++++ Exercise inputs

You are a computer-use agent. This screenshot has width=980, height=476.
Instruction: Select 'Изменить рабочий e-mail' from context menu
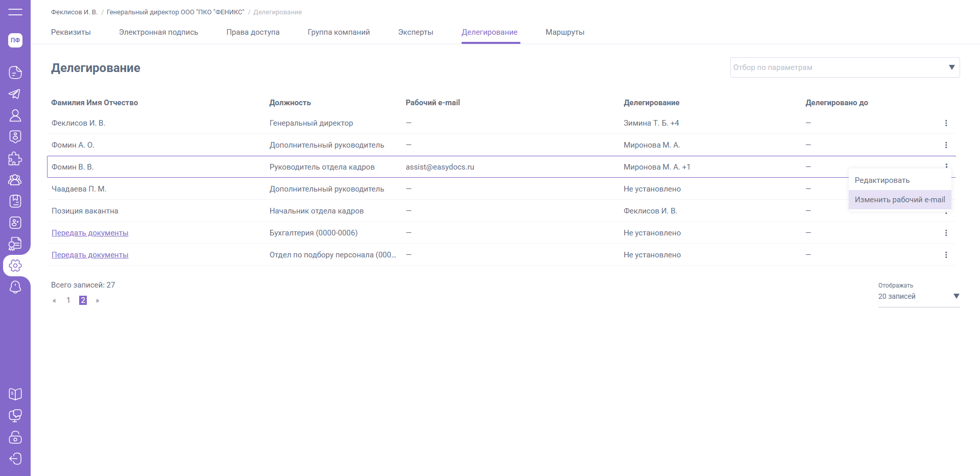pyautogui.click(x=899, y=200)
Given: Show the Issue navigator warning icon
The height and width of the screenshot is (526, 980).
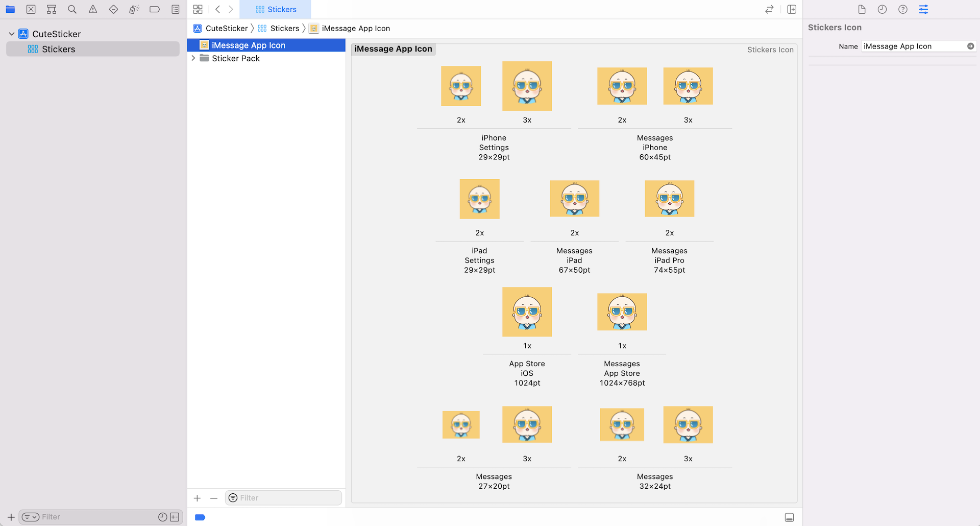Looking at the screenshot, I should coord(93,9).
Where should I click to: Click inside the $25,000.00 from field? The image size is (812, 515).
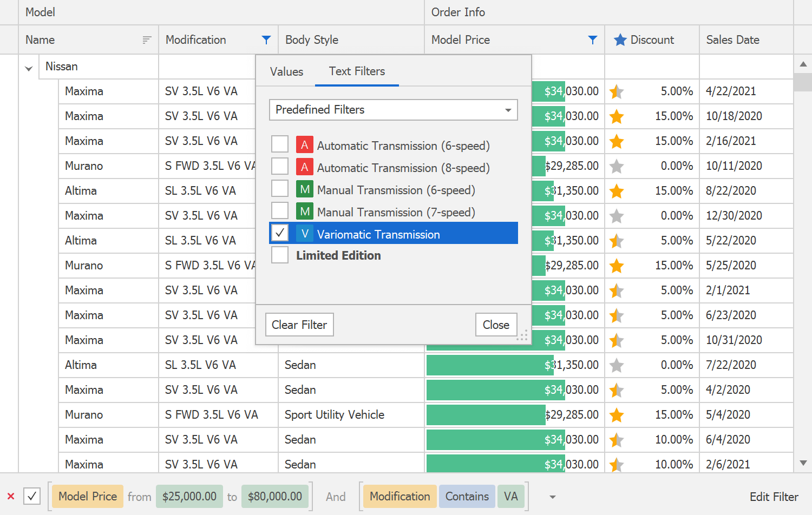pyautogui.click(x=189, y=496)
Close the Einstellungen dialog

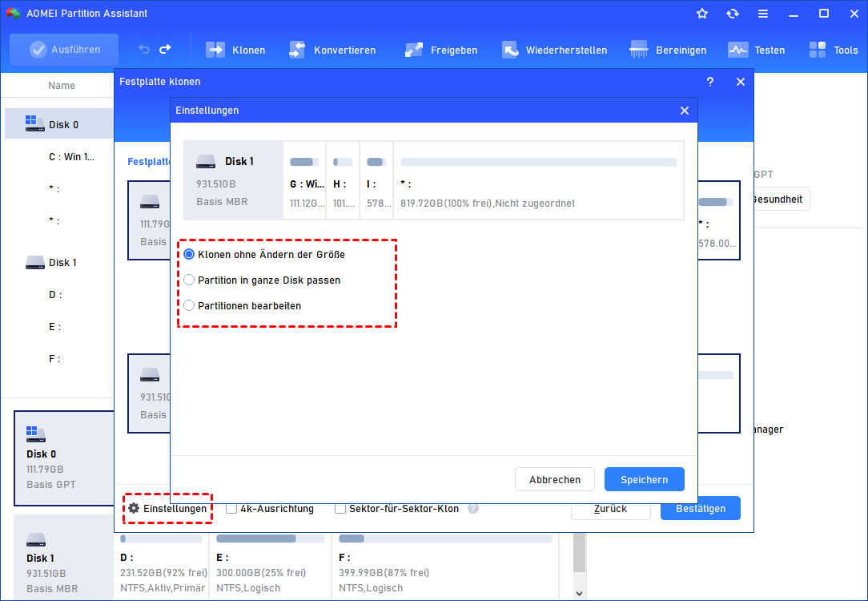pos(685,111)
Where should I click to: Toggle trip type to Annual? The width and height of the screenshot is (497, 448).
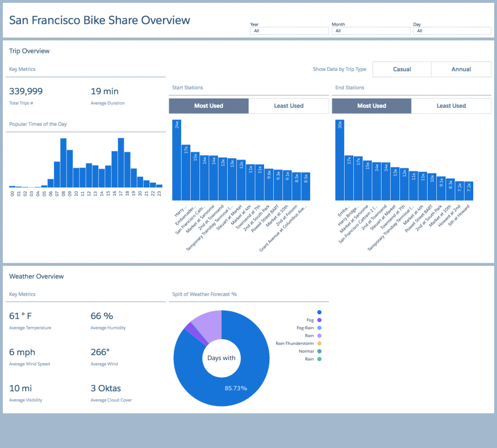[461, 69]
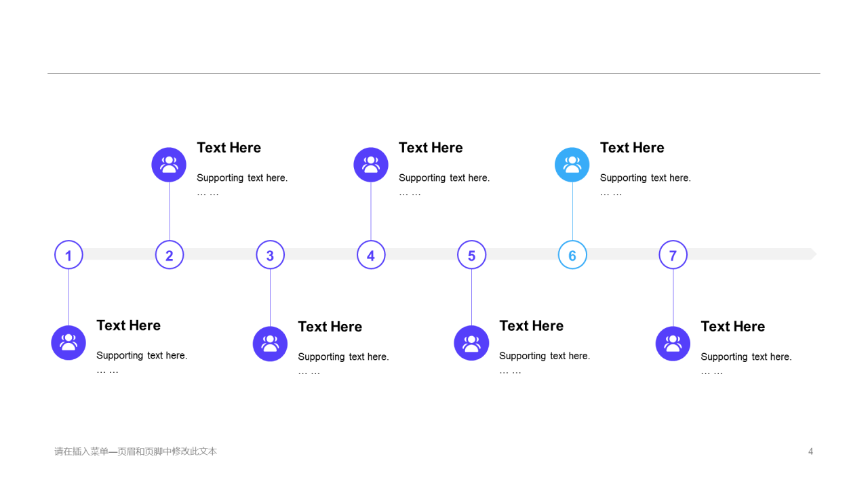Select the people icon above marker 2

click(x=169, y=165)
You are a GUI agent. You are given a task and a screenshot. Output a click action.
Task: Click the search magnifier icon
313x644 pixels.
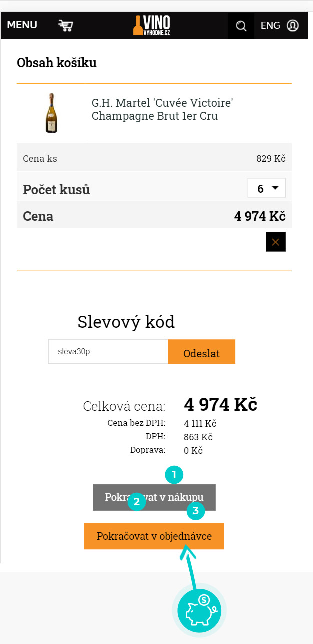click(241, 26)
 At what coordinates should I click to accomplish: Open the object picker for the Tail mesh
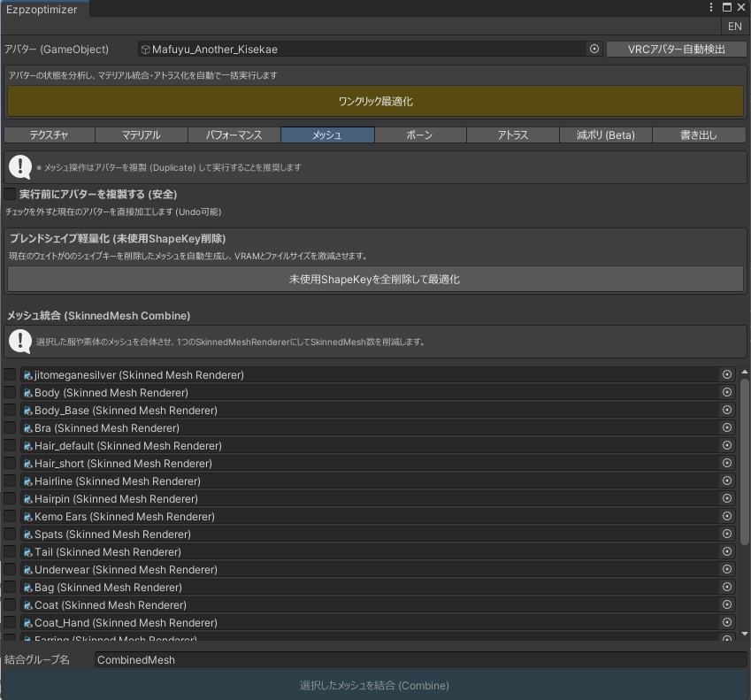click(x=727, y=551)
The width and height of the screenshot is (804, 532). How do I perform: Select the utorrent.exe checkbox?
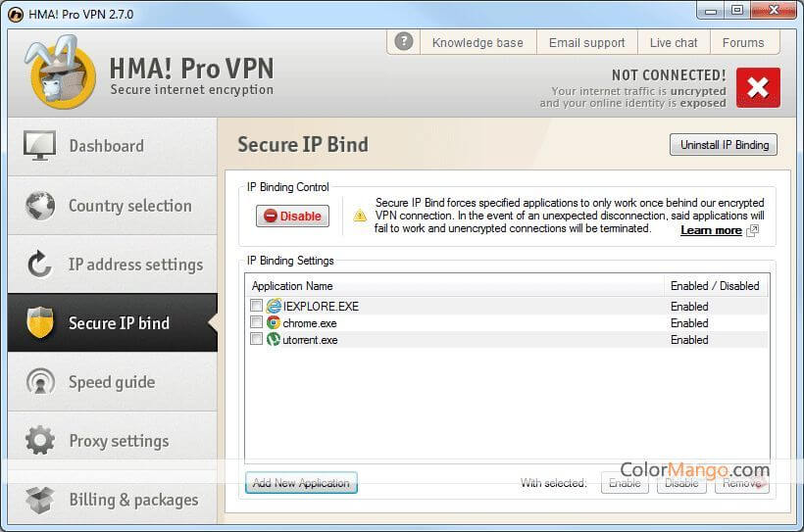257,339
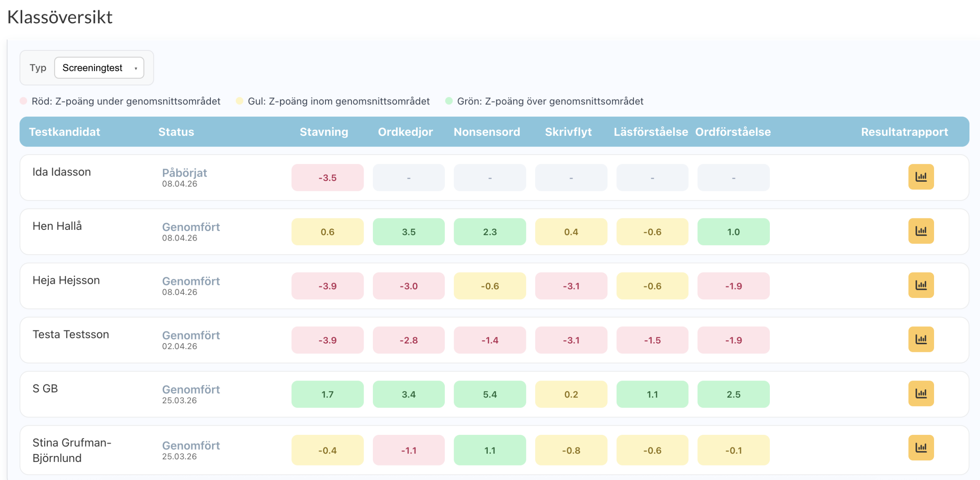Screen dimensions: 980x480
Task: Click Hen Hallå's green Ordkedjor score 3.5
Action: (x=408, y=232)
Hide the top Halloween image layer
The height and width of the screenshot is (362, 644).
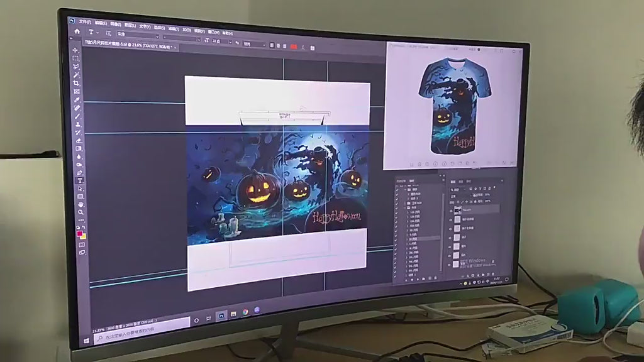pos(450,211)
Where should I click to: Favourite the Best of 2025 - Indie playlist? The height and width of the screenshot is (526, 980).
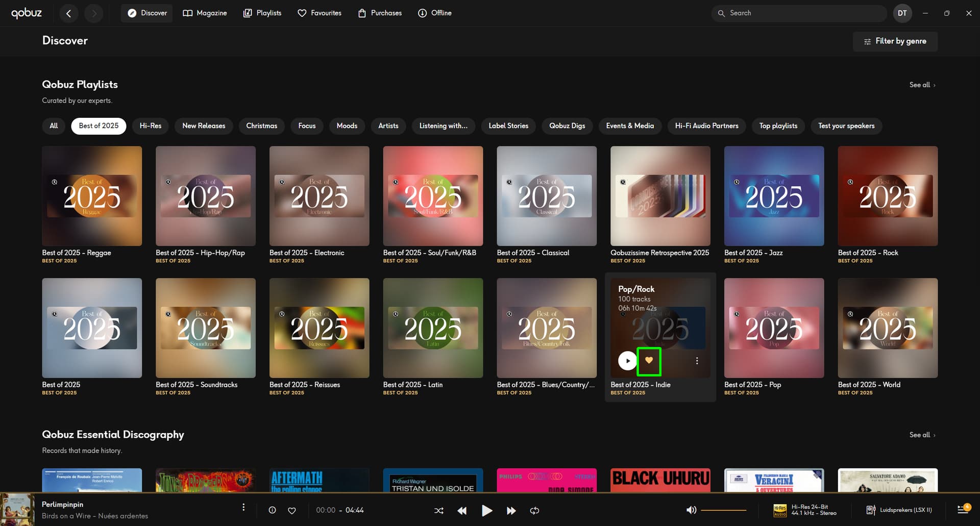coord(649,361)
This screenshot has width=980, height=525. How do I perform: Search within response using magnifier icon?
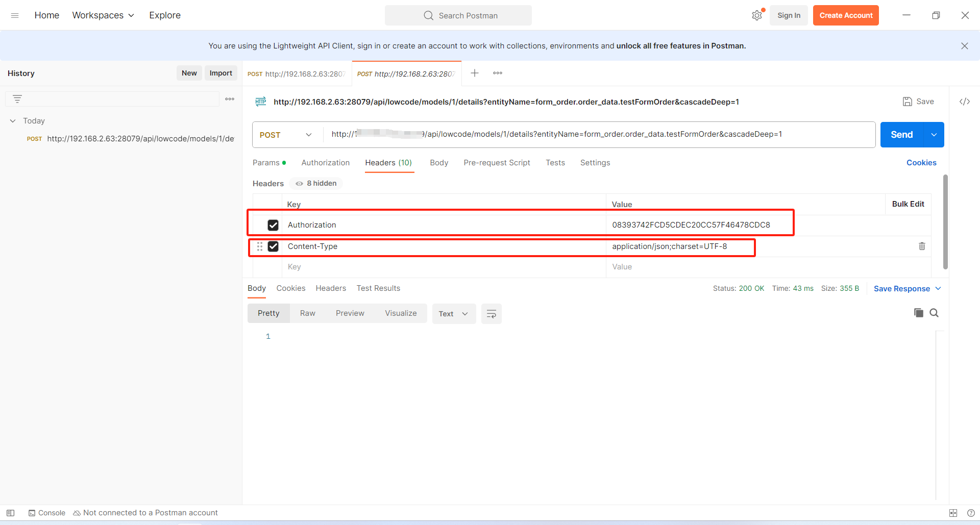tap(934, 313)
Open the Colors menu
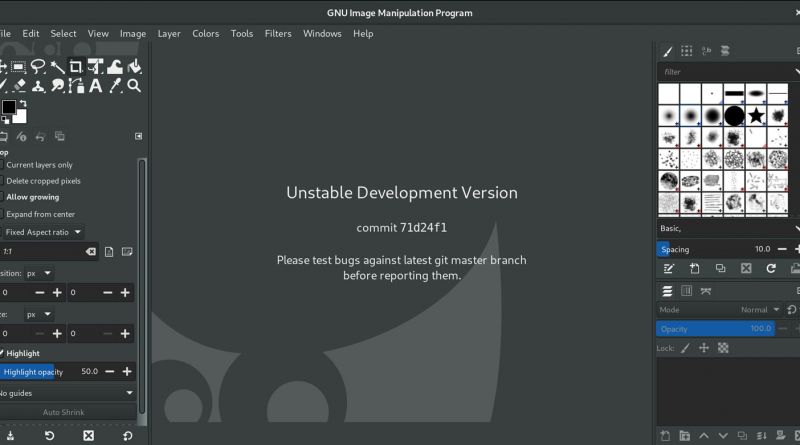Screen dimensions: 800x445 click(205, 33)
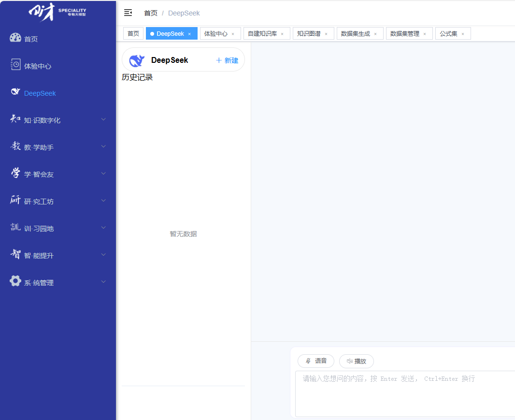This screenshot has width=515, height=420.
Task: Click the speaker 播放 button
Action: [357, 361]
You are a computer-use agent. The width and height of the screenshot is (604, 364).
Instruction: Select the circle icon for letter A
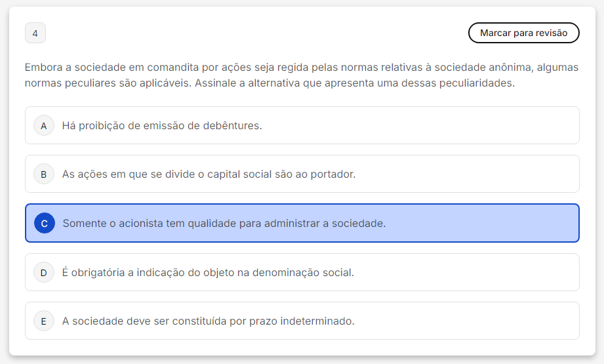tap(44, 125)
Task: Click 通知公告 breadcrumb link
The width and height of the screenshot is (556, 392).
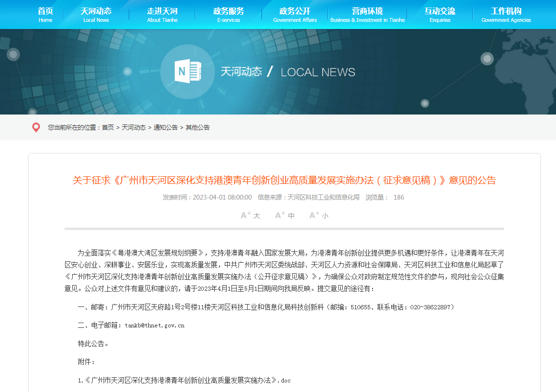Action: [165, 127]
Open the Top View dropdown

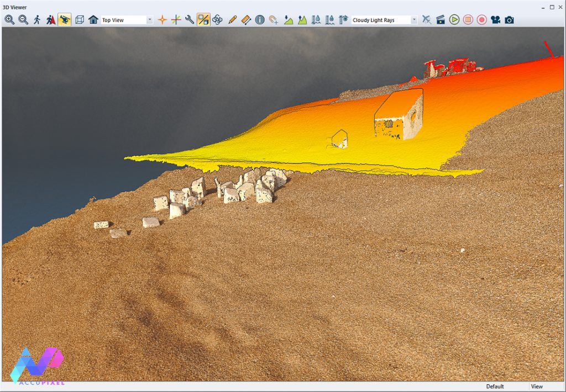coord(150,20)
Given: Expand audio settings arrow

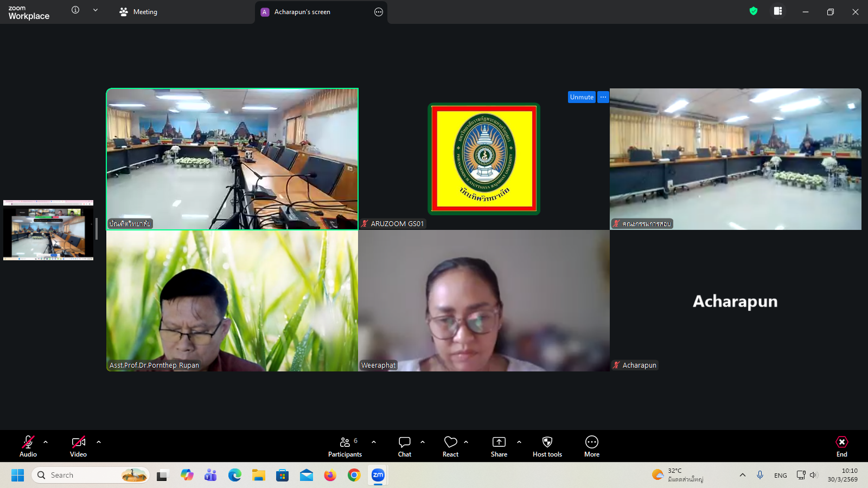Looking at the screenshot, I should 46,442.
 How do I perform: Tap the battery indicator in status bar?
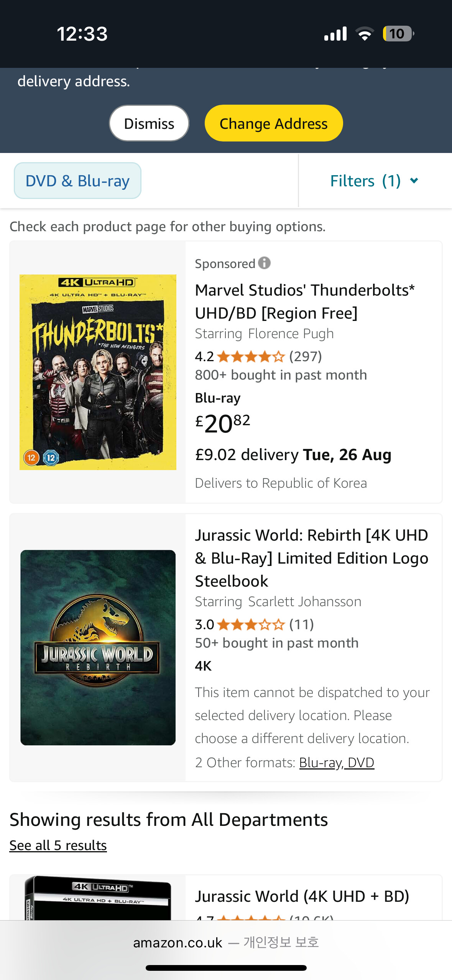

++++++++

About this task:
Each line in the listing above that includes "agent" is to be copied.

Output for this task:
You are a computer-use agent. This screenshot has width=980, height=476.
You are a GUI agent. You are given a task and a screenshot. Output a click action.
You are a computer-use agent. The width and height of the screenshot is (604, 364).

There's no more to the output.